34. He Is Revan

3.4K 133 15
                                    

"Jangan menilai orang dari satu sisi saja. Kalian tidak akan tahu semenarik apa sisi yang lain."

***

Mira sama sekali bingung dengan Rahel. Gadis itu tidak pernah seperti ini. Rahel seakan tidak punya semangat hidup lagi.

"Hel, gue anterin lo pulang, ya?" Mira menawarkan diri.

"Gue ke rumah lo."

"Lo ada masalah apa, sih? Cerita dong sama gue. Jangan dipendam sendiri."

Rahel terus berjalan dengan tatapan kosongnya. Benar kata Revan, Rahel terlihat seperti mayat berjalan.

Saat sudah berada di depan gerbang, Rahel dan Mira sama-sama melihat Revan dijemput oleh gadis berambut pirang sebahu. Dari sana Mira menyimpulkan kalau Rahel sedang sakit hati karena mungkin Revan sudah jadian dengan gadis itu.

Mira memang tidak tahu kalau gadis itu adalah mantan Revan. Lagipula, Raffi tidak mengatakan hal ini padanya.

***

"Gimana sekolahnya?" tanya Tari membuka pembicaraan.

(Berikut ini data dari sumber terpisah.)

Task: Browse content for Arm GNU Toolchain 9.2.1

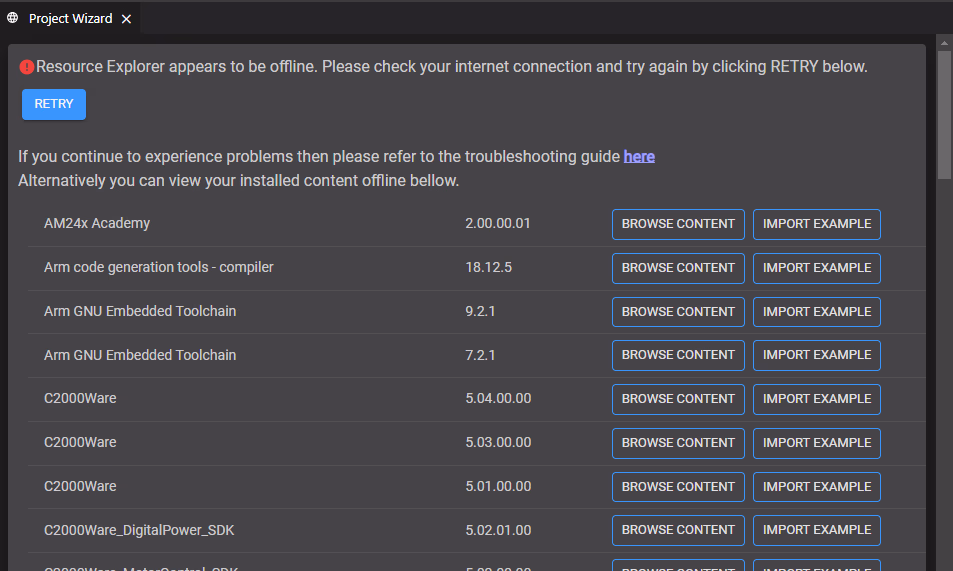Action: click(x=678, y=312)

"Bagus. Catnya menarik, alat KBM-nya lengkap," jawab Revan asal.

Tari tertawa kecil. "Maksud gue, gimana belajarnya?"

"Gak enak."

"Terserah lo deh. Kita mampir makan dulu, ya."

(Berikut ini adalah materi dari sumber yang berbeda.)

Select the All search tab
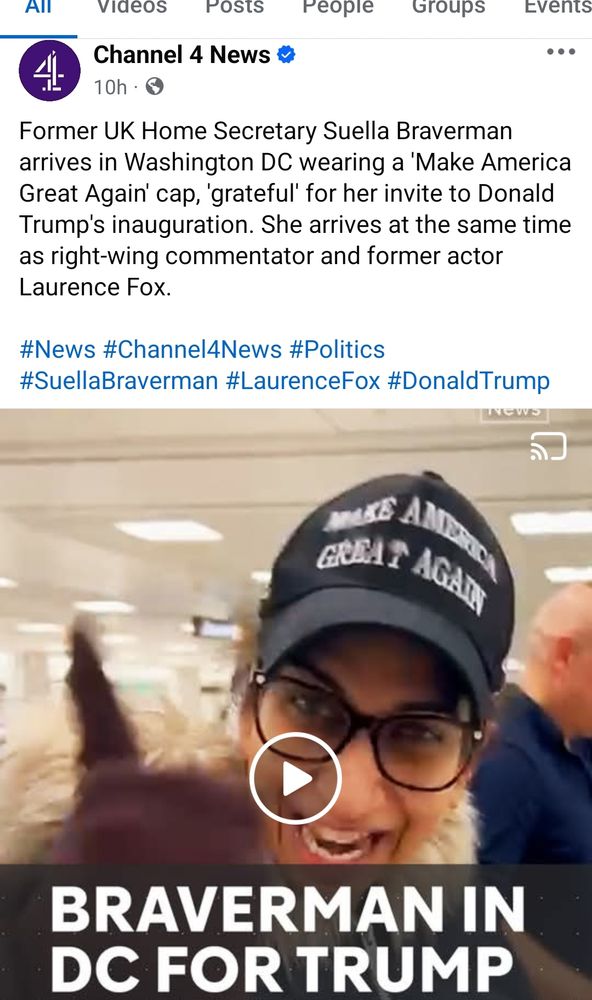 38,6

"Gak, ah! Gue capek, mau tidur." Revan menolak ajakan Tari mentah-mentah.

Tari berdecak kesal. "Makan aja capek."

Tari membelokkan mobilnya dan memakirkan mobil itu di salah satu kafe. Melihat hal itu, Revan memberontak. "Ya udah, gue turun di sini. Lo aja yang makan."

"Van, ini mungkin akan jadi yang terakhir kita makan bareng. Please, ya?"

Dari dulu Tari selalu saja mempunyai cara tersendiri untuk membujuk Revan.

"Oke, terakhir."

Tari tersenyum menang. Mereka berdua akhirnya masuk ke dalam kafe dan memesan makanan sesuai selera masing-masing.

Beberapa menit tidak ada perbincangan di antara mereka. Tari merasa canggung untuk mengangkat suara duluan, tidak seperti dulu kalau ia ingin mengatakan sesuatu kepada Revan, ia bisa bebas mengatakannya. Sedangkan Revan, ia sama sekali tidak berniat untuk memulai pembicaraan. Ia hanya fokus pada apa yang sedang ia makan.

Tari gelisah sendiri. Ia ingin sekali mengatakan sesuatu, namun kata-kata itu seakan sulit untuk keluar.

"Mau ngomong apa? Gak usah ditahan." Revan mengatakan hal itu setelah ia menelan spagetinya. Revan seakan sangat mengerti dengan kegelisahan Tari.

"Eh?" Tari mendelik.

"Ya udah, kalau gak ada yang harus diomongin lagi, gue pulang." Revan berdiri dari tempat duduknya seraya memikul tasnya.

"Van," Tari menarik pergelangan tangan Revan, meminta pemuda itu untuk duduk, "ada yang mau gue omongin sama lo."

Revan mendesah. Namun, ia akhirnya menuruti permintaan Tari untuk duduk. "Jangan nembak gue, ya."